[CMake] Creating CMakeLists files from Solutions, Projects and Makefiles

Andreas Pakulat apaku at gmx.de
Tue Dec 7 18:07:03 EST 2010


On 07.12.10 23:52:10, Andreas Pakulat wrote:
> On 07.12.10 13:14:19, Paul Dean wrote:
> > 
> > I've been using CMAKE for a few years now and I absolutley LOVE it. 
> > It makes my life as a programmer so much easier to be able to generate project files on any platform.
> >  
> > What hurts is doing the reverse.  I can't count how many hours I've spent converting Solutions, Projects and Makefiles into CmakeLists files.  
> >  
> > I think if CMAKE could generate CMakeLists files from Solutions, Projects and Makefiles, it would be the ULTIMATE make system.
> > Just think.

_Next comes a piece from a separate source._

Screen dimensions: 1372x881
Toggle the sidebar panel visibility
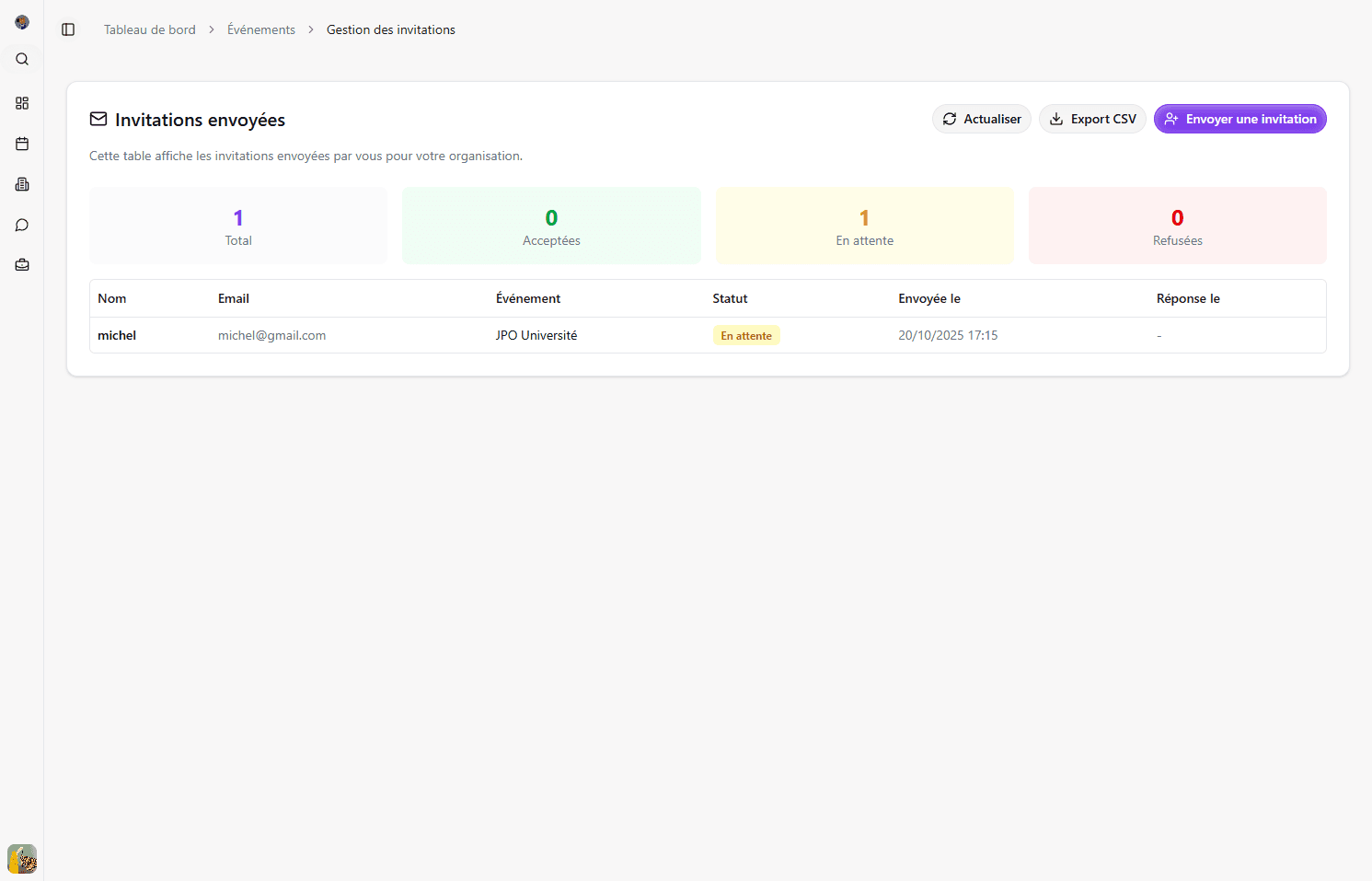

Any time you run into some sorcecode that does not have a CMakeFile, you could generate it from the Makefile or Project.
> >  
> > I can't imagine any programmer that would not love that ability.  I think it would be something great to add to CMAKE.
> > What are everyones thoughts on that?   
> 
> See my answer to John, basically I doubt this is actually possible,
> except for very static project-files like may VS solutions are. For
> Makefile's or other build-tools like qmake its not going to work as they
> allow arbitrary commands to be executed at any point. You may be able to
> convert the files on a syntactic level, but that doesn't guarantee you
> they're semantically equivalent. And I bet in most cases (except very
> trivial ones) the generated CMake files will look very un-cmake'ish.
> 
> Not to mention configure-scripts written in some shell-language or as
> C++ app...
> 
> Also whats the point of being able to generate cmake files from "any"
> project files? If I just want to build the project then I can just as
> well use the existing buildsystem to build. Why bother installing cmake,
> if VS is already installed and the project has a solution file?
> 
> If you want to port a project to cmake, you'll probably also end up
> restructuring some things wrt. the buildsystem, so a human needs to do
> the conversion anyway (and automatic conversion will be ugly, see
> above).
> 
> This is similar to automatic translation of languages. Yes todays tools
> that do this are good enough so that you can get the meaning of a text
> for many cases. But they're still not good enough to match what a native
> speaker would've written or to be able to translate any arbitrary text
> (especially 'slang', scientific texts etc. are causing problems for such
> tools).

PS: All the above doesn't mean I think conversion-tools are totally
useless. In fact the automake-to-cmake tool I think is very useful to
get a basic skeleton cmake project up in no time. That way one can
concentrate on the 'real work', i.e. porting the library/feature checks
and making sure that includes and link-libs are set up correctly.

Andreas

-- 
You are so boring that when I see you my feet go to sleep.